At the same time, the depreciation of existing asset values discussed previously will reduce or moderate the rise in BDC expenses for externally managed funds. BDCs pay their managers according to the fair market values of their assets (usually averaged over a couple of quarters it’s true) so management fees could be positively affected (from a shareholder’s viewpoint).
No wonder that analyst consensus estimates for many BDCs have not budged much in recent months although there is a constant upward and downward revision in a narrow band going on. In the short term BDC earnings are not in danger. Earnings will drop when and if non-performing loans increase.
We should point out that dividends and earnings also peaked back in early 2008 just before the Great Recession caused substantial hardship to most of the BDC players at that time, and a slew of dividend reductions followed over the next year.
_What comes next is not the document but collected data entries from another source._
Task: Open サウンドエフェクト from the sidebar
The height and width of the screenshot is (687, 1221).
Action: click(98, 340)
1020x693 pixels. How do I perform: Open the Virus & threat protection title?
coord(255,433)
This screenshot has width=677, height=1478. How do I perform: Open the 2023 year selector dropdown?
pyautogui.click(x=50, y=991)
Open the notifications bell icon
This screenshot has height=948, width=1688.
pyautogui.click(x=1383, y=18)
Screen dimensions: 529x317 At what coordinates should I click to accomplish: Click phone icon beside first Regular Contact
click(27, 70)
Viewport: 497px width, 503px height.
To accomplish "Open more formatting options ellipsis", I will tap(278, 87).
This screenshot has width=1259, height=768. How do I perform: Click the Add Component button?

Past, though, is not prologue, and we don’t raise this point to be alarmist. On the contrary, if the U.S. economy avoids actually shrinking, BDCs will probably not see a material uptick in bad loans. Even if the U.S. economy goes nowhere (a la Japan), BDCs should muddle through even if earnings and cash flow at their portfolio companies are flat for a long period. Sympathy should go out to the owners and employees of the portfolio firms who will be caught in a form of financial purgatory, unable to create much value.
We started out by saying that this earnings season will be an important one but we don’t want to overstate the matter. Changes in credit quality and portfolio performance take many periods to play out, and we’re only in the first couple of innings. This could still go either way. A few weeks or months from now from now the European debt crisis could be “resolved”, the U.S. economy could establish a firmer footing and all the issues investors will be worrying about as the BDCs report their third quarter results could seem overblown. Or Europe and the global economy could go to hell in a hand basket, and the third quarter of 2011 will look like the good old days. Welcome to the “new normal.”